* [WRITTEN INSTRUCTION]:
Switch every "icon" to "symbol" in the lines from the one holding "The image size is (769, 689)." through the one holding "Mute this conversation with bell button", inclusive. Return only those lines, with nothing else changed.

* [EXCERPTED RECORDS]:
==================================================
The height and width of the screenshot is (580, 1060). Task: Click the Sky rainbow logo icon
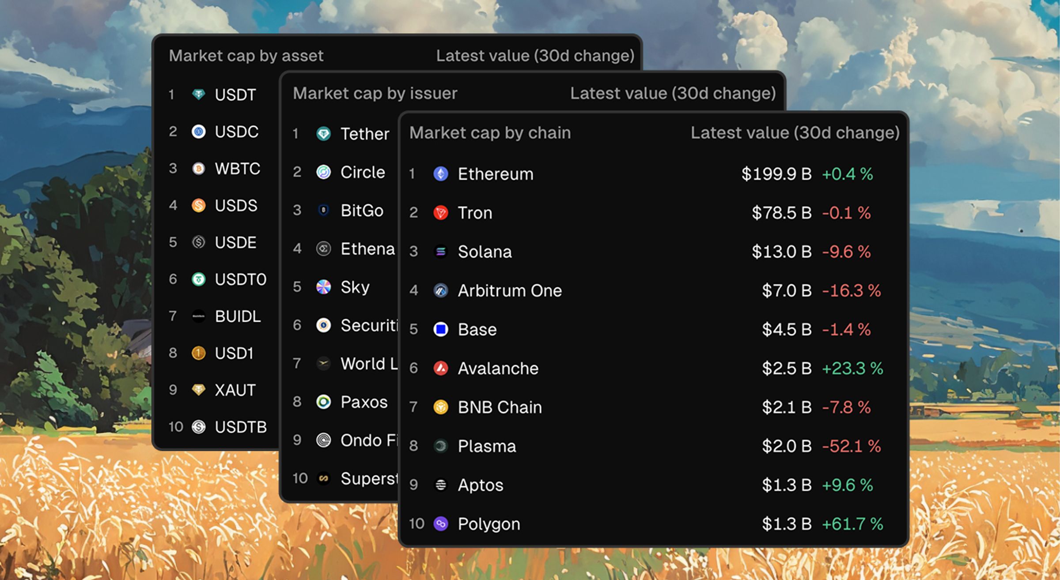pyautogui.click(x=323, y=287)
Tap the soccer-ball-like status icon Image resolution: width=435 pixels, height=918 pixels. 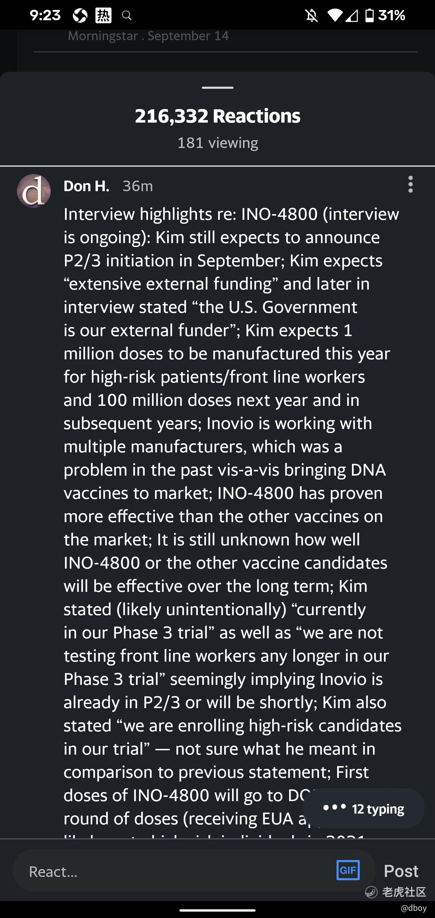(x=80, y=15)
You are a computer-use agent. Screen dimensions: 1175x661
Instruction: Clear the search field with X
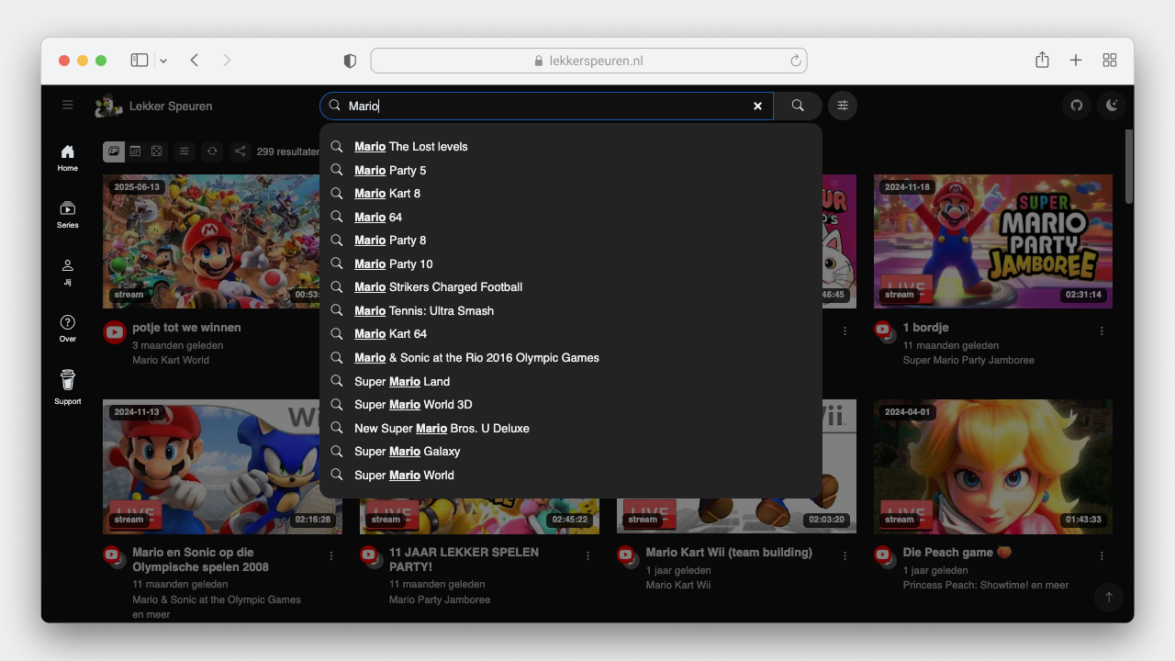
==================================================
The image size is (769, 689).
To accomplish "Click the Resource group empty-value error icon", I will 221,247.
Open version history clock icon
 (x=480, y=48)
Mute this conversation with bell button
==================================================
* [WRITTEN RESPONSE]:
The image size is (769, 689).
To accomplish "Click the Resource group empty-value error symbol", I will 221,247.
Open version history clock symbol
 (x=480, y=48)
Mute this conversation with bell button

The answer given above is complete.